══ Фрагмент страницы

Екатерина Дашкова «Записки»

30 сентября 1783 года Екатерина II издала указ «Об учреждении Российской Академии» для изучения филологических и других гуманитарных наук. Ее президентом стала Дашкова.

Здесь надо отметить, что в Петербурге уже действовала Академия, основанная ещё Петром I. Её президентом был гетман Разумовский, чьим бесспорным достоинством было родство с Алексеем, фаворитом Елизаветы Петровны. В 18 лет Кирилл Разумовский получил шокировавшее учёный мир назначение президентом Петербургской академии наук «в рассуждение усмотренной в нём особливой способности и приобретённого в науках искусства». Фактически управление академией при Разумовском осуществляли директора. И, между прочим, как раз в это же время директором Петербургской Академии наук была княгиня Дашкова. Зачем императрице надо было городить огород из нескольких академий, сложно сказать. Наверное, ей тоже хотелось немного побыть матерью-основательницей российской науки.

Петербургская академия наук

Петербургская академия наук на Васильевском острове
Фото из интернета

Первоначально заседания новоявленных академиков проводились как раз в конференц-зале "старой" академии, той самой, что всегда размещалась на Васильевском острове. Еще одним местом встреч академиков было загородное имение княгини Дашковой "Кирьяново", названное в честь святых Кира и Иоанна. Именно в день их тезоименитства Екатерина II узурпировала власть взошла на престол, вот Дашкова и подсуетилась, назвав свою усадьбу "правильным" именем.

════

> Задание
Воспроизведите фрагмент страницы о Дашковой и Российской академии целиком, без каких-либо изменений. Записи ниже взяты из другого источника.

══ Предоставленные материалы

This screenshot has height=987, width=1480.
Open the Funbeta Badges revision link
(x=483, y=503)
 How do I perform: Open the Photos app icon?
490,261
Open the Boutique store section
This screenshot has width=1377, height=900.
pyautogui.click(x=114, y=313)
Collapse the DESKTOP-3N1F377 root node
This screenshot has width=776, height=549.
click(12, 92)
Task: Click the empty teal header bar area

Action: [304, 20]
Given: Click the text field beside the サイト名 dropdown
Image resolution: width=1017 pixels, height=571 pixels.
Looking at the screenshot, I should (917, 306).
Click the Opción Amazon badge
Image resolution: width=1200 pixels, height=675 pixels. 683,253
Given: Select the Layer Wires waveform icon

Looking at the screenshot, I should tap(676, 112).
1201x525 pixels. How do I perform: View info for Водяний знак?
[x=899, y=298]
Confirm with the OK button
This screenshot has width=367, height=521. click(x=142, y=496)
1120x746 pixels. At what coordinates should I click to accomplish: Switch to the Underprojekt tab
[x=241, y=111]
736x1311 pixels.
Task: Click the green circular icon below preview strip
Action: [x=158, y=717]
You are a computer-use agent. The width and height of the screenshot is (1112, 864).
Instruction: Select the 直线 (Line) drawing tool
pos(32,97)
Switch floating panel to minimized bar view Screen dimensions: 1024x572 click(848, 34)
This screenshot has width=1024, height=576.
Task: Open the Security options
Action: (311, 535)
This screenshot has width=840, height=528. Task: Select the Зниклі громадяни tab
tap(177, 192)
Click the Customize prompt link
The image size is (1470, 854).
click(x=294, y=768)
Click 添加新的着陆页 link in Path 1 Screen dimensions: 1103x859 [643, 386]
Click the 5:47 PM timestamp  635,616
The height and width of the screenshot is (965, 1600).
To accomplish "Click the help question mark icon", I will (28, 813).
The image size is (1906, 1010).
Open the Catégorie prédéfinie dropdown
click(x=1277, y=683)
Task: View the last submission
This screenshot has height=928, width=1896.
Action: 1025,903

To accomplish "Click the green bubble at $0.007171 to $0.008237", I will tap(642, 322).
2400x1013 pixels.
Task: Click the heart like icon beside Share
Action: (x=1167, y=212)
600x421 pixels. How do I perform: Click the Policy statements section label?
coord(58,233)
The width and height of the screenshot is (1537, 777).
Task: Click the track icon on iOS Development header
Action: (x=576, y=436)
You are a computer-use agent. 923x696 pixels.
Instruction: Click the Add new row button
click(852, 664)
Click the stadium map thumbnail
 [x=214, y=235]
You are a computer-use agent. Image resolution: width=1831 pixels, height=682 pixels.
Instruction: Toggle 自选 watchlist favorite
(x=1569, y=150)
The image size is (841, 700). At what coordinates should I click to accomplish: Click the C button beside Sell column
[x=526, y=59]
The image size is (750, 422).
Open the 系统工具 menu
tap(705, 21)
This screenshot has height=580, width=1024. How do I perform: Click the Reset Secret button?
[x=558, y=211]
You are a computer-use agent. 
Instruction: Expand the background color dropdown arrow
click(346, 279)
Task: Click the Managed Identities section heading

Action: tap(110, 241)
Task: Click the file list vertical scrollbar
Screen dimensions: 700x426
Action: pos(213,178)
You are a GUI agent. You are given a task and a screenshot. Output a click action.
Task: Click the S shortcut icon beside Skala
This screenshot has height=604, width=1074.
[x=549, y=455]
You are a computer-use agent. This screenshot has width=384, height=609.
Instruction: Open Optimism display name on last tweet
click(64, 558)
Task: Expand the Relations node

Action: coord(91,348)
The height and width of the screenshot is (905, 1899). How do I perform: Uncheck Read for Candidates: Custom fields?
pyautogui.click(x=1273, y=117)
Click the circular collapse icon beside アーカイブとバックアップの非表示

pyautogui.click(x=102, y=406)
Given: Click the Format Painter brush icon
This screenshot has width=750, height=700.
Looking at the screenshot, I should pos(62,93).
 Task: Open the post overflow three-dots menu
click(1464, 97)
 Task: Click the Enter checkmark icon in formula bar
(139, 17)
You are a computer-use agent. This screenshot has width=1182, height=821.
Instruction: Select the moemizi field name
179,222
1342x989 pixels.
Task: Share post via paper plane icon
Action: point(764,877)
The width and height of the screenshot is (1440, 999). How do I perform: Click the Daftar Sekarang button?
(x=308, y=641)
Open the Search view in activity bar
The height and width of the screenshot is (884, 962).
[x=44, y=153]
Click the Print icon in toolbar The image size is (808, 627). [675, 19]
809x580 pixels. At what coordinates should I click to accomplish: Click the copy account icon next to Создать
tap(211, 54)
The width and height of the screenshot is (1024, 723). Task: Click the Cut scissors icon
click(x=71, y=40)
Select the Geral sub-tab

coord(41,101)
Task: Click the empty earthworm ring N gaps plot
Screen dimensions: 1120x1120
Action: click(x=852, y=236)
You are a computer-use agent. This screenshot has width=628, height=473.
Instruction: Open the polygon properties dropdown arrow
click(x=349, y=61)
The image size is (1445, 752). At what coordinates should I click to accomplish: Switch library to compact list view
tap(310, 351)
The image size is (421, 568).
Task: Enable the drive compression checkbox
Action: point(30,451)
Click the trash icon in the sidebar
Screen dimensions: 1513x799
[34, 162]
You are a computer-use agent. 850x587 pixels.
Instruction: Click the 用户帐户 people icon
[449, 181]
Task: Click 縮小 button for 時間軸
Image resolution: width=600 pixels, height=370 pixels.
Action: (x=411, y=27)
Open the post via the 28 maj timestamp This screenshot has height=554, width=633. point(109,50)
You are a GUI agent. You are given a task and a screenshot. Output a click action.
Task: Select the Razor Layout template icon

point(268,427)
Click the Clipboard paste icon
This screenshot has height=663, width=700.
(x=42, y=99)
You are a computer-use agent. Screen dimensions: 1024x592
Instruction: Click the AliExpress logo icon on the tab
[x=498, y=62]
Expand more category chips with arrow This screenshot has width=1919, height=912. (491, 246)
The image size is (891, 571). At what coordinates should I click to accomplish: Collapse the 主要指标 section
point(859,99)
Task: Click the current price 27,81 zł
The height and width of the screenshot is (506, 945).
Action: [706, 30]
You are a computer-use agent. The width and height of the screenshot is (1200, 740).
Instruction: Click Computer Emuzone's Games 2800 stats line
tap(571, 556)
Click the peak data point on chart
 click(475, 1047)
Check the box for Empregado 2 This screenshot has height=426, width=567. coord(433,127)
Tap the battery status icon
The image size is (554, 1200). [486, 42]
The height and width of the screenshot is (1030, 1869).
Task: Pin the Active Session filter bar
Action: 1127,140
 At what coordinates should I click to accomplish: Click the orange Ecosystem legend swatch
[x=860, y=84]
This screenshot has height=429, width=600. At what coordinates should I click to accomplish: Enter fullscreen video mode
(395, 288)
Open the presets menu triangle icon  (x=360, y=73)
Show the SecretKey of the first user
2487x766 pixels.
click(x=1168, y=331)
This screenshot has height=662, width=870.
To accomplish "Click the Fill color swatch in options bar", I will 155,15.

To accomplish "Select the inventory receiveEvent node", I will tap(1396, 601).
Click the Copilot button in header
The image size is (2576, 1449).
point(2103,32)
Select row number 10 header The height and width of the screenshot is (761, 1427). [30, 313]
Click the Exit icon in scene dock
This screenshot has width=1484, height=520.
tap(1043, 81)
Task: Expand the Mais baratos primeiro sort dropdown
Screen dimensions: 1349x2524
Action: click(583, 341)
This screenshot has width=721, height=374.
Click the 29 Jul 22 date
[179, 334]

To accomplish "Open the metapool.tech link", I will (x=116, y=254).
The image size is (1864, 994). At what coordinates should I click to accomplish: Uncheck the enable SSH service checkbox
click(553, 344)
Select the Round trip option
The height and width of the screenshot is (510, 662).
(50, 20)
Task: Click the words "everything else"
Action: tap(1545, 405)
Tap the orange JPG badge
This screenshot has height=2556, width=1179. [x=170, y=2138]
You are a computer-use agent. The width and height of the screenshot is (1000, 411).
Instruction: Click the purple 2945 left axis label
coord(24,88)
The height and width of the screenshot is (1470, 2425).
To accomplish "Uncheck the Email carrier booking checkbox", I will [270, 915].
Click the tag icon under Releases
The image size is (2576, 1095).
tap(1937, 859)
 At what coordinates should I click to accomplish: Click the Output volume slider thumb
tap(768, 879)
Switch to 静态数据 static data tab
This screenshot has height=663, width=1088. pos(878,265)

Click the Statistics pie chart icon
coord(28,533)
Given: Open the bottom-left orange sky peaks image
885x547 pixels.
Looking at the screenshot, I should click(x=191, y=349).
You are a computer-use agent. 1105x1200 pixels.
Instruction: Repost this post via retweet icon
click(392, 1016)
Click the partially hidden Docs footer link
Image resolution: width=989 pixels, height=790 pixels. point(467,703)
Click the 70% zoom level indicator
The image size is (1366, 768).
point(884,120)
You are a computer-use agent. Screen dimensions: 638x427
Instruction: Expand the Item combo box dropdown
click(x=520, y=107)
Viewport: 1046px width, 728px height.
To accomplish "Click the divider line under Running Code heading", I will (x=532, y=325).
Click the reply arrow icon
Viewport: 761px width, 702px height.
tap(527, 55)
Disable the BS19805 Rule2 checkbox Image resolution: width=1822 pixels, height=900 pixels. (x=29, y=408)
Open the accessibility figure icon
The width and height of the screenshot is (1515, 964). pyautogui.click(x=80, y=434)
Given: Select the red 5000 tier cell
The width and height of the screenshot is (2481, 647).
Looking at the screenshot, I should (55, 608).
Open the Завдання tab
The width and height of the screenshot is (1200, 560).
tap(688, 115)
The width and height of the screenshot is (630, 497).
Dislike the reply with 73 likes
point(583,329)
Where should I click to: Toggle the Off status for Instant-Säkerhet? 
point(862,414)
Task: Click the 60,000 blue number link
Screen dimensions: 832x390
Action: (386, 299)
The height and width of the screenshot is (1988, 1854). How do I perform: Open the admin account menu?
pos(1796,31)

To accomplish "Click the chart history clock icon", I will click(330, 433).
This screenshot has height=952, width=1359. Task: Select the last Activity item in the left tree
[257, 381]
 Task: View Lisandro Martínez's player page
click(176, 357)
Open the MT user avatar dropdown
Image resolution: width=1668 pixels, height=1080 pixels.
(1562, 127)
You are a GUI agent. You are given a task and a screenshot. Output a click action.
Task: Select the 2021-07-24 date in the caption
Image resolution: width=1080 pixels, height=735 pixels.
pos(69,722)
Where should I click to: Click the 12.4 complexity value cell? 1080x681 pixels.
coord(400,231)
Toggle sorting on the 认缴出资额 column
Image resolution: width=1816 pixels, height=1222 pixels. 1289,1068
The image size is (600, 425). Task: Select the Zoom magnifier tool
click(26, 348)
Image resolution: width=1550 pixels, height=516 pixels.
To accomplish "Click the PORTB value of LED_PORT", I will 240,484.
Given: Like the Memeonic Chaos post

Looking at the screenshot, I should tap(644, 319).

════

> Ожидаемый ответ
Екатерина Дашкова «Записки»

30 сентября 1783 года Екатерина II издала указ «Об учреждении Российской Академии» для изучения филологических и других гуманитарных наук. Ее президентом стала Дашкова.

Здесь надо отметить, что в Петербурге уже действовала Академия, основанная ещё Петром I. Её президентом был гетман Разумовский, чьим бесспорным достоинством было родство с Алексеем, фаворитом Елизаветы Петровны. В 18 лет Кирилл Разумовский получил шокировавшее учёный мир назначение президентом Петербургской академии наук «в рассуждение усмотренной в нём особливой способности и приобретённого в науках искусства». Фактически управление академией при Разумовском осуществляли директора. И, между прочим, как раз в это же время директором Петербургской Академии наук была княгиня Дашкова. Зачем императрице надо было городить огород из нескольких академий, сложно сказать. Наверное, ей тоже хотелось немного побыть матерью-основательницей российской науки.

Петербургская академия наук

Петербургская академия наук на Васильевском острове
Фото из интернета

Первоначально заседания новоявленных академиков проводились как раз в конференц-зале "старой" академии, той самой, что всегда размещалась на Васильевском острове. Еще одним местом встреч академиков было загородное имение княгини Дашковой "Кирьяново", названное в честь святых Кира и Иоанна. Именно в день их тезоименитства Екатерина II узурпировала власть взошла на престол, вот Дашкова и подсуетилась, назвав свою усадьбу "правильным" именем.